- Permintaan Tugas 1:
Menurut teks tentang pembelian Rafale, berapa pesawat jet tempur Rafale yang dibeli pemerintah dari Prancis?
- Permintaan Tugas 2:
Salin lagi seluruh bagian teks tentang pembelian Rafale dari "Pembelian itu diumumkan" hingga "miliar (Rp200 triliun).", lalu ganti "Kementerian Luar Negeri" dengan "Departemen Luar Negeri".

- Teks:

+ + +

Semarang, Idola 92.6 FM – Pemerintah baru-baru ini meneken perjanjian pembelian 42 pesawat jet tempur Rafale dari Prancis. Pembelian pertama jet tempur dari Prancis ini dilakukan Indonesia di tengah upaya merombak kekuatan alutsista udara yang menua – mencakup jet tempur F-16 buatan Amerika Serikat dan Su-27, Su-30 Sukhoi buatan Rusia.
Pembelian itu diumumkan di tengah pengumuman Kementerian Luar Negeri Amerika Serikat yang menyepakati kemungkinan penjualan pesawat F-15ID dan perlengkapan terkait senilai US$13.9 miliar (Rp200 triliun).
Pembelian pesawat tempur Rafale buatan Prancis menandai babak baru kerja sama strategis Indonesia dan Prancis. Kedua negara memiliki intensi yang sama dalam isu stabilitas dan kesejahteraan di Indo-Pasifik. Di Asia, Indonesia menjadi pengguna Rafale kedua setelah India.

+ + +

- Cuplikan Data:
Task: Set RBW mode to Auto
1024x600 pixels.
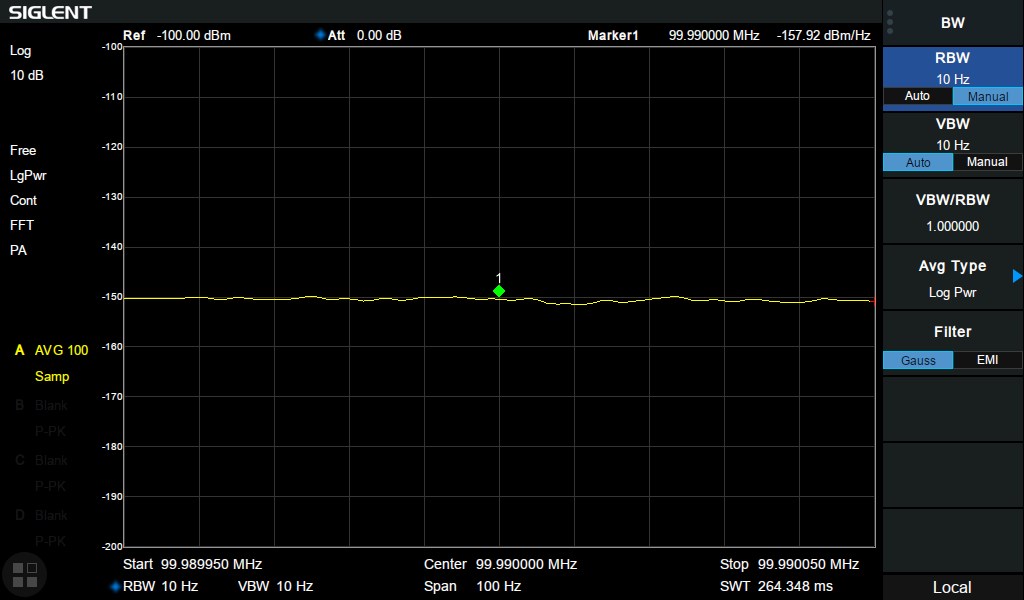Action: [x=917, y=96]
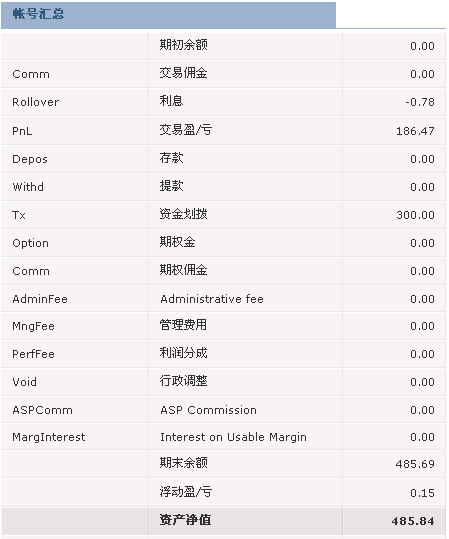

+ + +

- Uraian Penyelesaian 1:
42 pesawat.

- Uraian Penyelesaian 2:
Pembelian itu diumumkan di tengah pengumuman Departemen Luar Negeri Amerika Serikat yang menyepakati kemungkinan penjualan pesawat F-15ID dan perlengkapan terkait senilai US$13.9 miliar (Rp200 triliun).